We start with a long climb, following yet another heavily raging river and cross some rickety wooden bridges. They’re not too bad, as long as you don’t look down and avoid the sharp nails and broken slats!
We encounter hardly any cars on the pass, except for a hysterical boxy ambulance that looks like it came straight out of Noddy & Mr Plod. The blue light flashes constantly, but clearly the operators are in no rush, stopping to pose for selfies above the river. Once over the other side, though, a convoy of identical, numbered 4x4s comes filing past, presumably a group of tourists headed back to Bishkek on a more adventurous route. A few minutes later, here comes another train, kicking up dust and stones. When we reach the obscure turn-off that takes us away from the road and onto a small dual track heading up the mountain, we are mightily relieved.
The riding is challenging, but sublime. We are in the middle of nowhere with wilderness all around and only the odd abandoned, dilapidated shed with dangling scarecrow to make you wonder at what must happen here. I am reminded of the Kapokkraal, Slaapkranz, Bontehoek sections of Freedom Challenge. After about 2 hours of climbing, we come out on top of an expansive plateau and the 360 views are breath-taking. The rough and ready descent is fast and exciting, but we need to take care not to go too fast, as we must remember the panniers, which tend to pop off their racks if subjected to too much bumping.
At around 16h30 we start contemplating a campsite. There is a slow, wide river and plenty of grassy riverbank, but we know we have to cross this tomorrow and are sincerely hoping for a bridge. We decide to ride on to the spot where we think the bridge may be, so that we don’t get any nasty surprises in the morning.
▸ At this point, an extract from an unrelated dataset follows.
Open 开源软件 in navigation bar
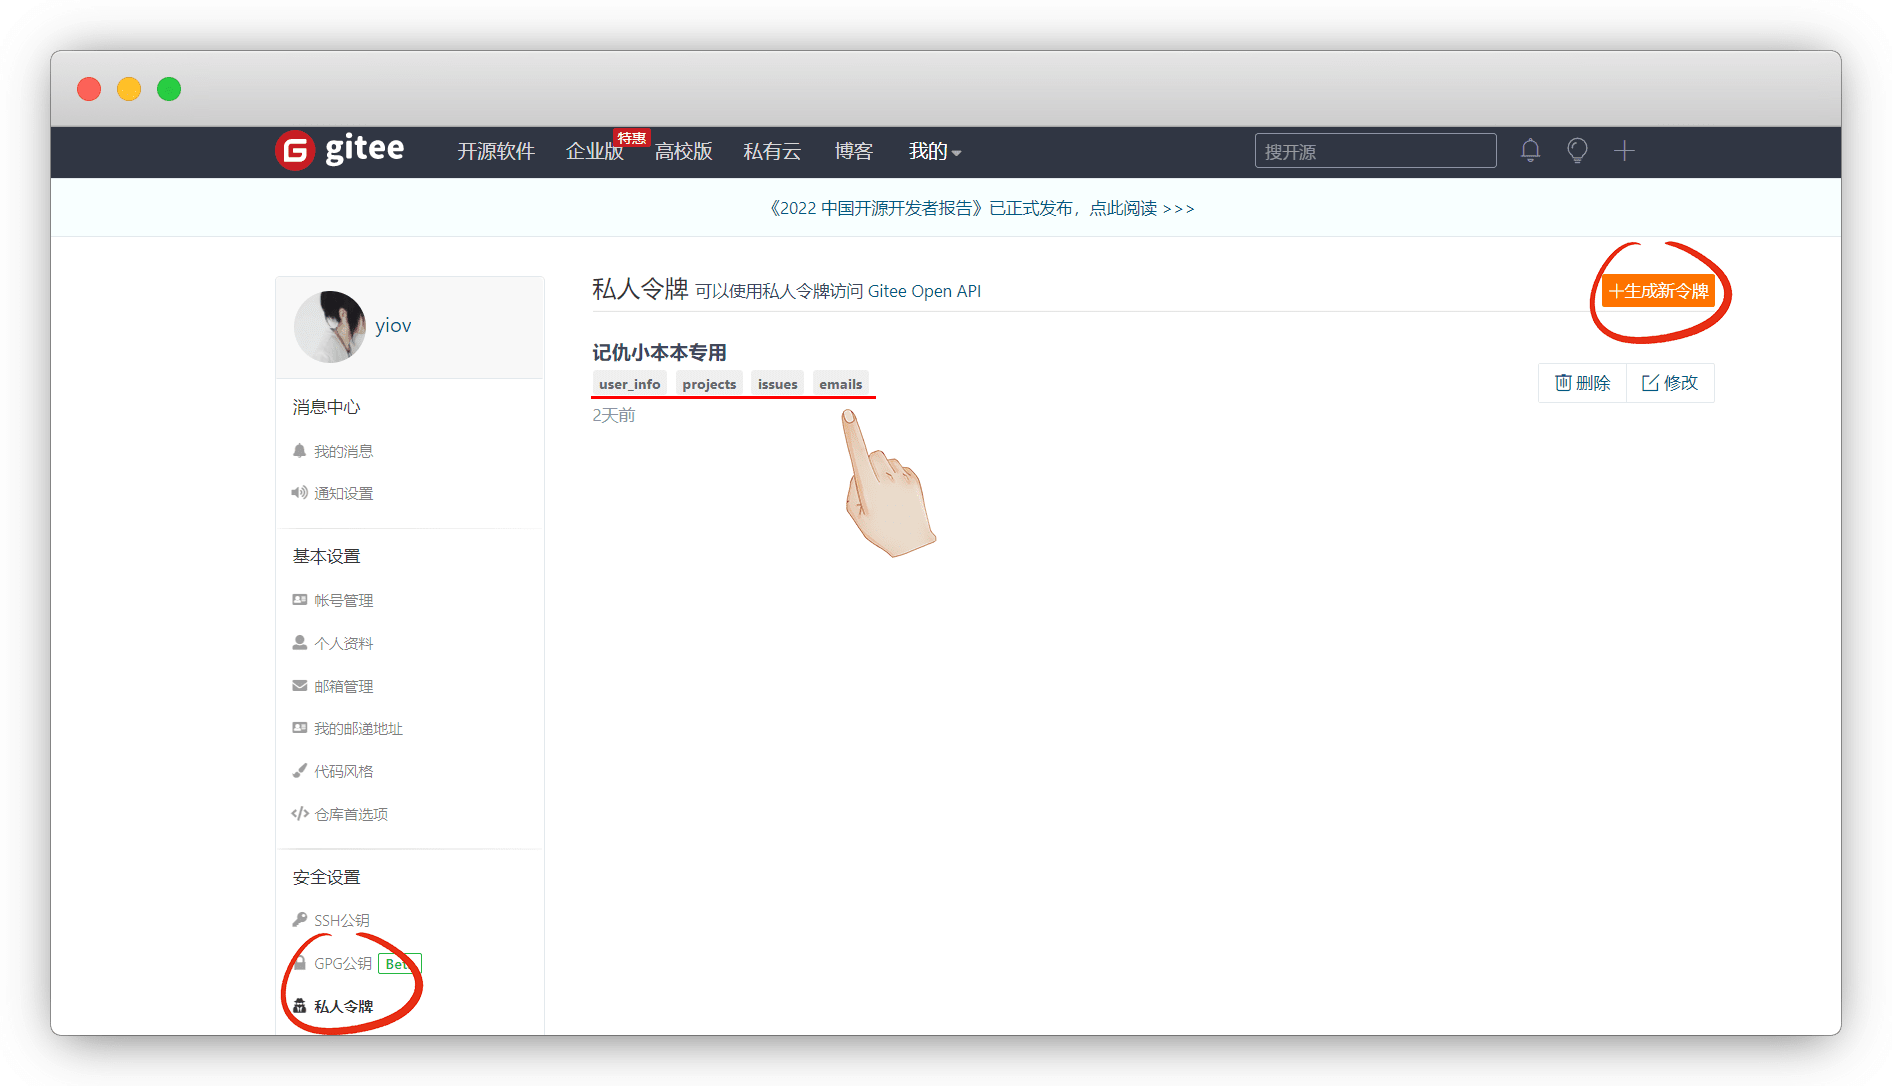Screen dimensions: 1892x1086 496,152
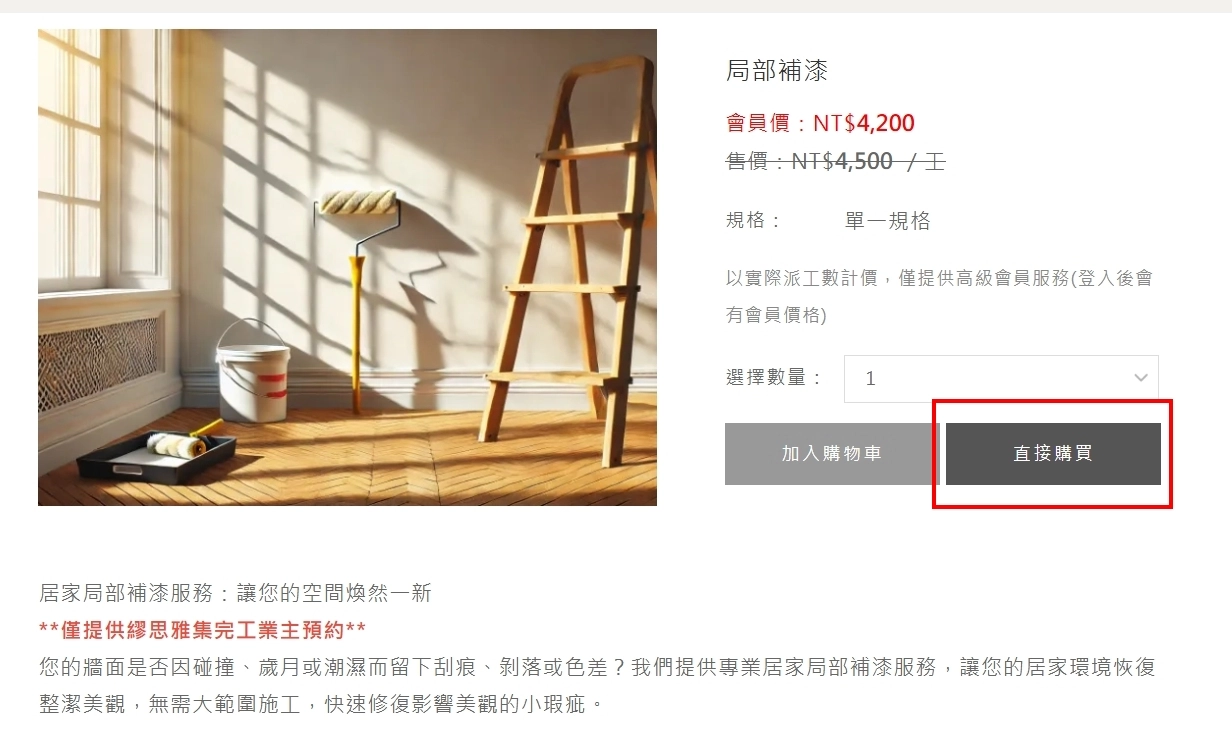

Sure enough, there it is and the steep climb that follows. We are relieved and decide to camp right here by the bridge and tackle the climb tomorrow. We are in full view of the road and Kati is uneasy, but we convince her it’s so desolate, it’s unlikely we’ll see anyone.
We take turns with the usual bathing and washing of clothes and have our early warning system “OI!”, on standby should anyone get taken by surprise. Kati is just finishing up when a small white car comes sailing over the bridge. The driver screeches to a halt, jumps out, and greets us enthusiastically, all golden – toothed smiles. We do the usual nodding, gesturing, i- translating thing. He lives just 10km down the way. We should come for some food & drink. We politely decline (under the circumstances that may prove tricky) and wave him on his way. I think the word spreads, because a little while later a local farmer/herdsman comes walking by to say hi. He’s friendly enough and clearly just curious about these crazy cyclists.
Ok, so we saw 2 people, but that was it. No more cars, not even any animals. We enjoy our rice & veggie dinner and set some aside for breakfast, then settle in for what we hope will be a peaceful night.